Lucien TessierMajor: Biology and Linguistics
Mentor: Charlie Gersbach, PhD and Christian McRoberts Amador

Using CRISPRi to repress TOX expression in T cells

T cells are the centerpiece of the adaptive immune system, molding themselves after pathogens to both quell infection and build long-term immunity against future infections by the same pathogen. Unfortunately, in chronic diseases such as viral infections or cancer where T cells are exposed to repeated stimulation, they are reprogrammed to a dysfunctional “exhausted” state. Our project aims to use CRISPRi to reduce expression of TOX, a transcription factor expressed in T cells that has been implicated in the epigenetic maintenance of T cell exhaustion.
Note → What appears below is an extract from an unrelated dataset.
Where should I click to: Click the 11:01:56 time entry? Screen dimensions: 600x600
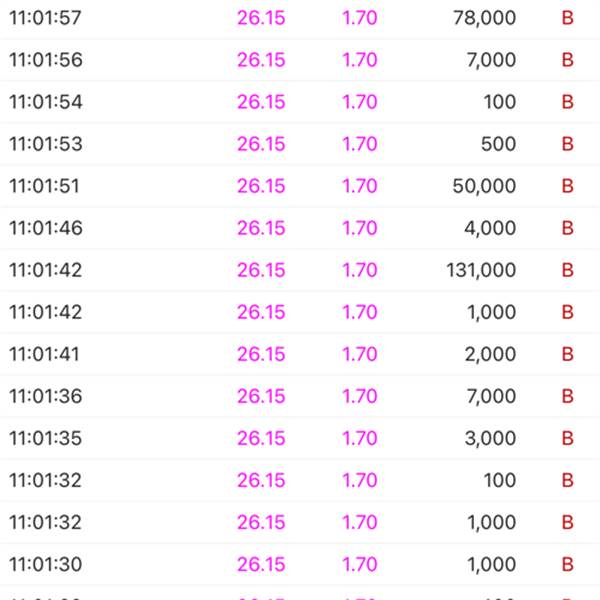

Successful repression of TOX carries promise of reversing the exhausted T cell state, hence improving immunotherapy by reinvigorating the immune response.

Sydney Vander

Sydney VanderMajor: Chemistry
Minor: Biology/Math
Mentor: Paul Magwene, PhD

Analyzing Colony Morphology in Saccharomyces cerevisiae

Wild isolates of Saccharomyces cerevisiae exhibit a diverse array of colony morphologies when grown on solid medium, and the development of this complex trait is controlled by multiple signaling pathways. My project examines over 1,000 isolates of S. cerevisiae by culturing them and scoring their phenotypes, based on a scale assigning value to their colony morphologies. By combining this phenotypic data with existing genotypic data available for each isolate, I will perform a genome-wide association study (GWAS). The analysis of this effort will highlight variations in the genetic network controlling colony morphology.